EOG'sEdge | Russell T. Rudy Energy LLC
Reflecting back on $100 oil is reminiscent of Bruce Springstein’s song, “Glory Days”. However, for EOG Resources, a more appropriate theme might be the line from Carly Simon “These are the good old days”. In a recent article in “Rigzone”, EOG Chairman and CEO, Bill Thomas, contends that his company can post strong returns at $40 a barrel and triple digits at $60. While it would be easy to dismiss this as over optimism, we must bear in mind that EOG is widely regarded as one of the most efficient operators in the U. S. Thomas maintains that his company enjoys a $15-$20 per barrel cost advantage over competitors who need at least a sustained price of $60 per barrel to achieve modest growth.
One EOG strategy to achieve its projected results is what the company calls “premium drilling”, or cherry picking. According to Thomas, the company only drills prospects that offer at least a 30% after tax rate of return. EOG also has enjoyed great success with their enhanced oil recovery efforts in the Eagle Ford shale of South Texas.

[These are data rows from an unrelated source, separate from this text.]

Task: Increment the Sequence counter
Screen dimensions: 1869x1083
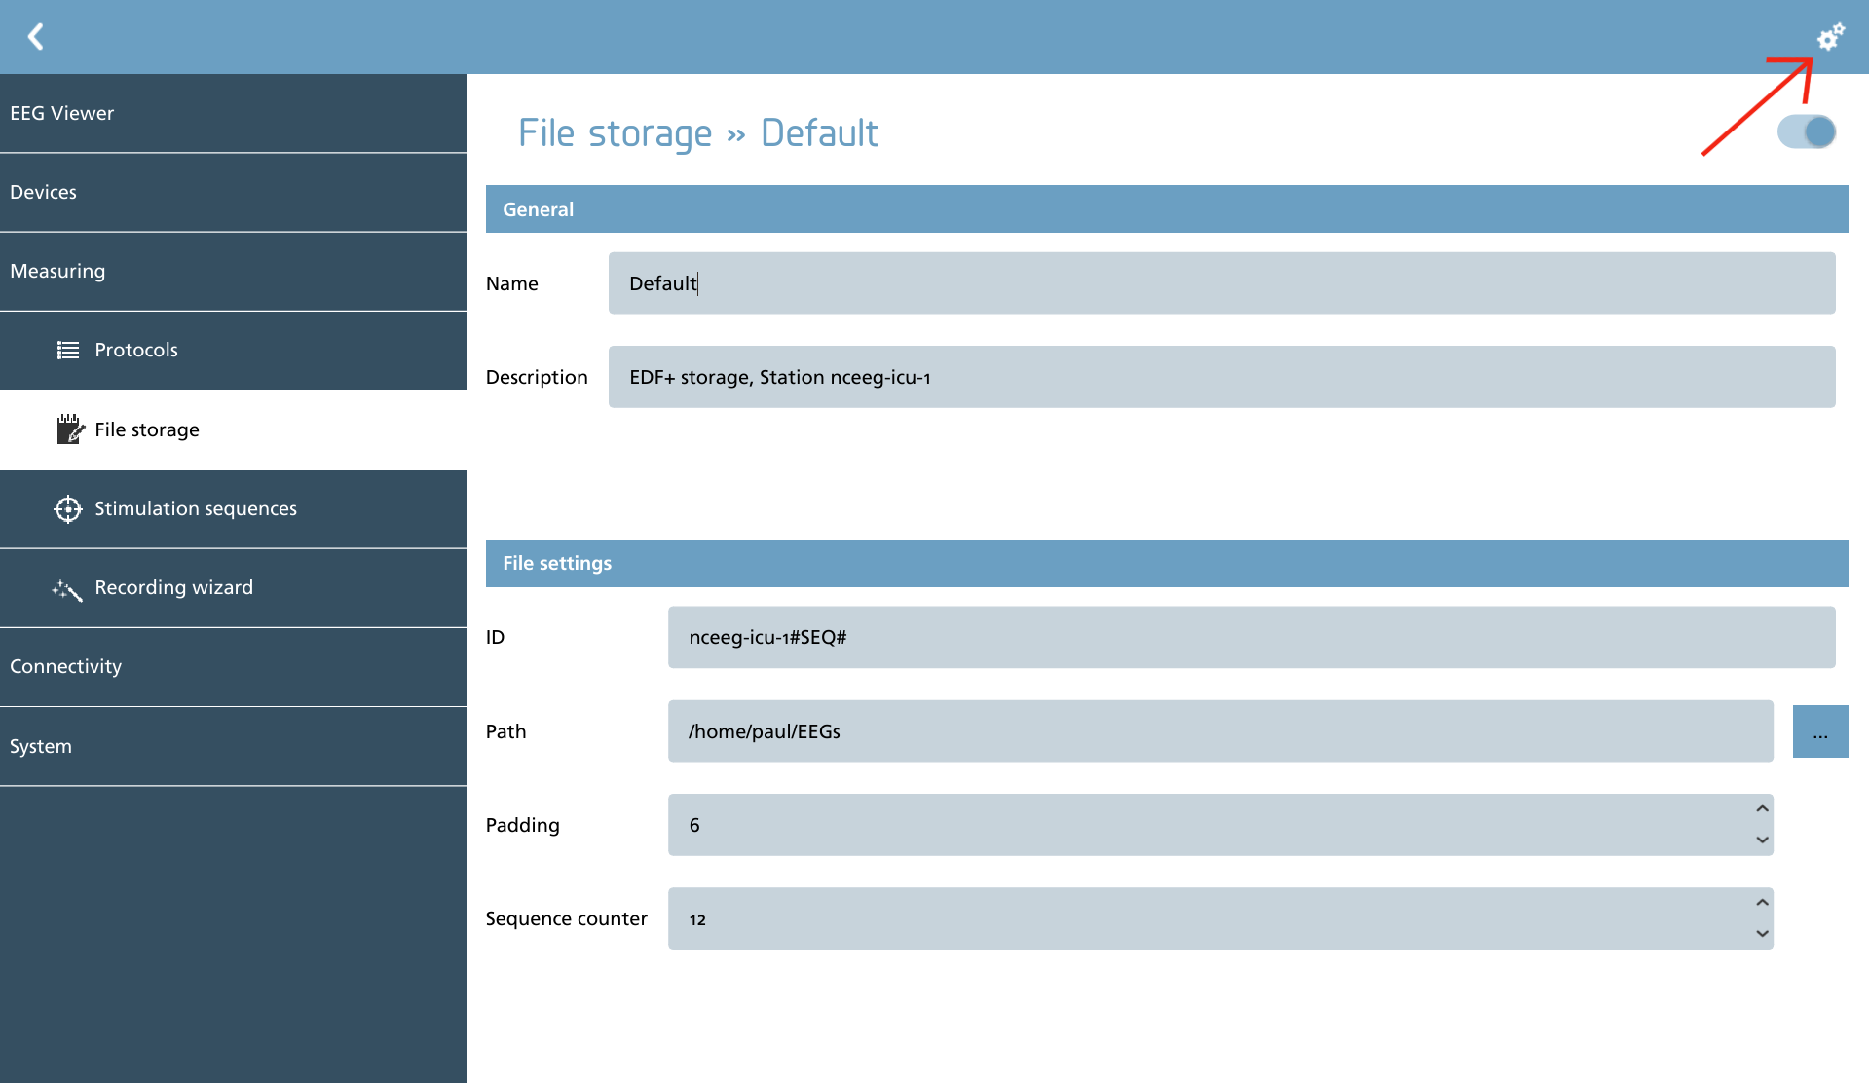Action: point(1762,903)
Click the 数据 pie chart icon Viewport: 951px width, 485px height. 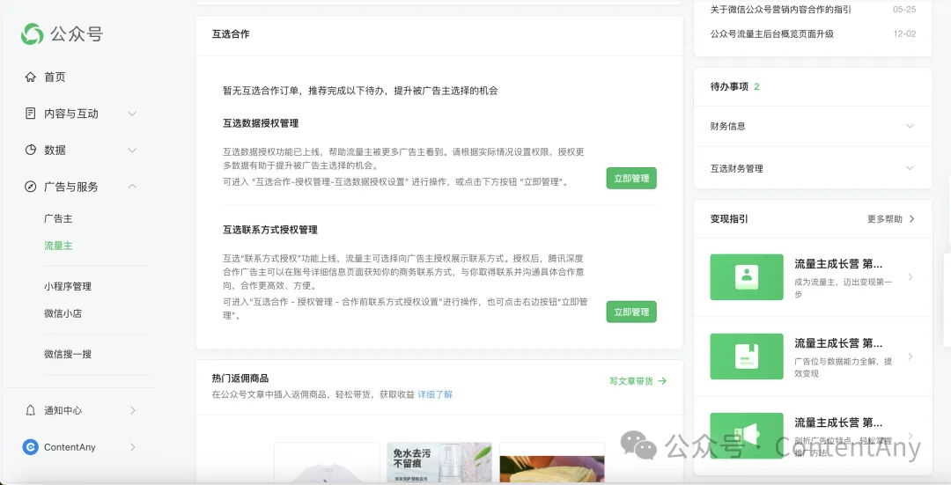pos(30,151)
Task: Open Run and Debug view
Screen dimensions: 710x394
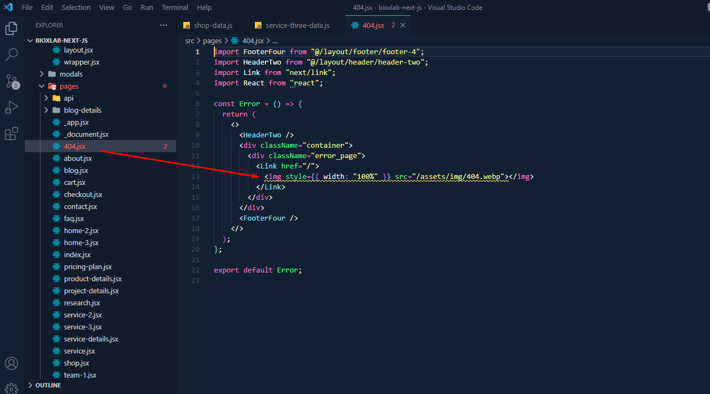Action: click(11, 107)
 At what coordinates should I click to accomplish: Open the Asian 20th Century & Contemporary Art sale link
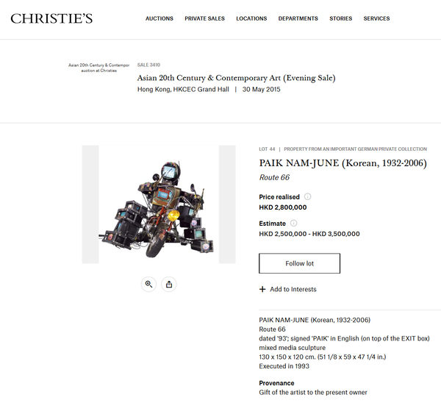coord(236,78)
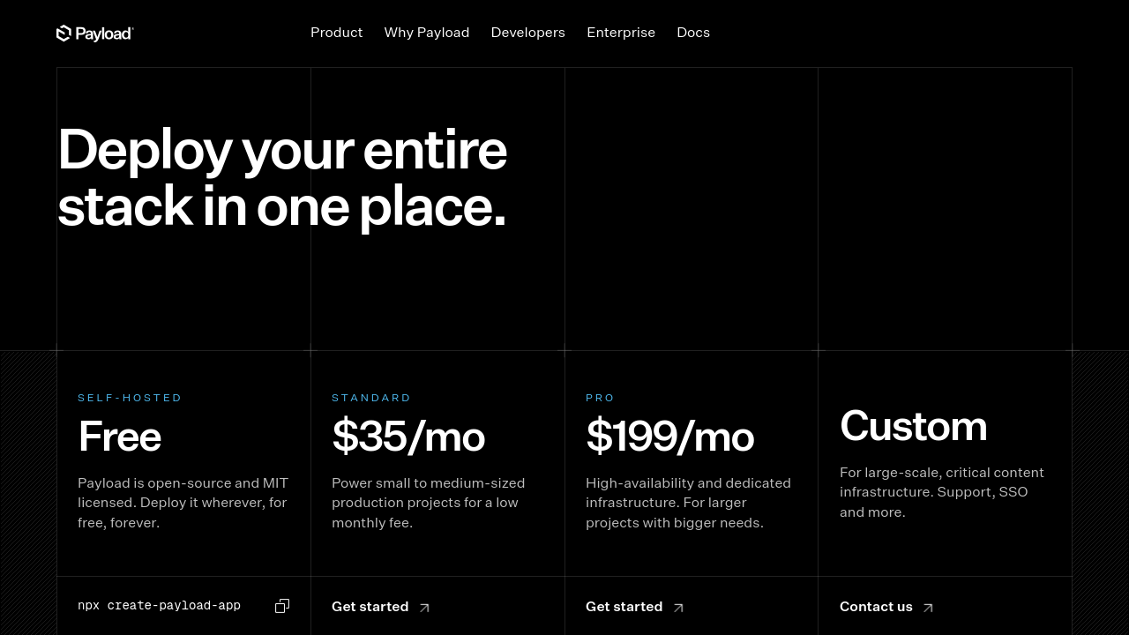Select Developers in the navigation bar

(527, 33)
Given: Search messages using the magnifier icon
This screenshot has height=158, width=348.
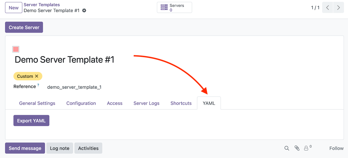Looking at the screenshot, I should (287, 148).
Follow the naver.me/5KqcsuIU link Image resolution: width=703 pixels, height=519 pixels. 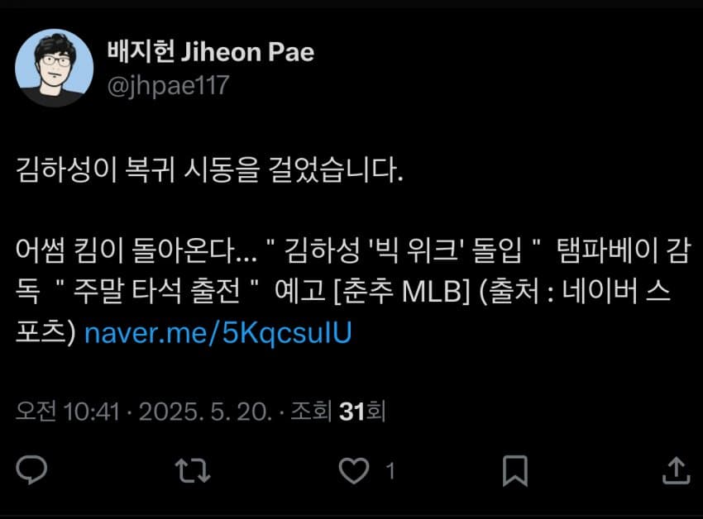(218, 333)
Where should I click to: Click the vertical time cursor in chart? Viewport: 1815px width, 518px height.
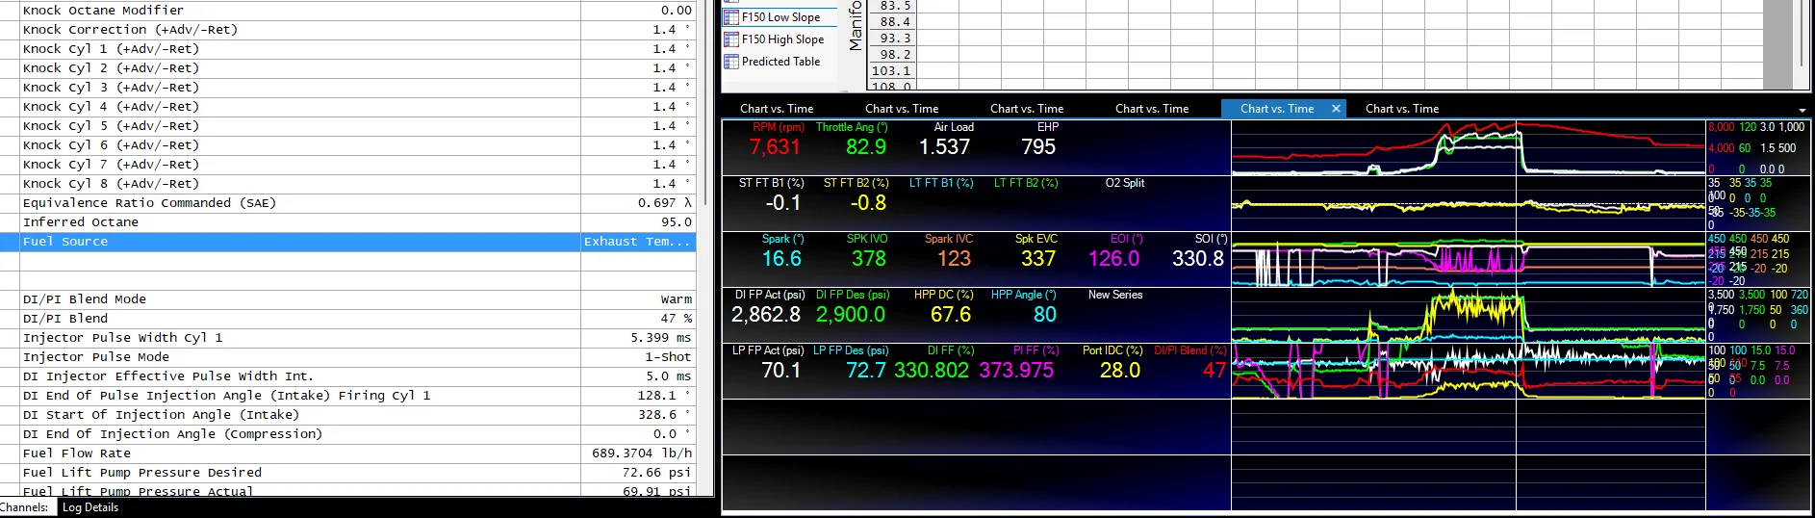click(1516, 316)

As oil prices collapsed, other, more heavily indebted, shale operators had to cut back on drilling and production in the face of high break-even costs. Thomas predicts that as domestic production continues to fall and gasoline demand strengthens, the market will rebalance and prices recover. However, even if it doesn’t, some industry observers contend that cost efficient companies such as EOG could increase production at current prices.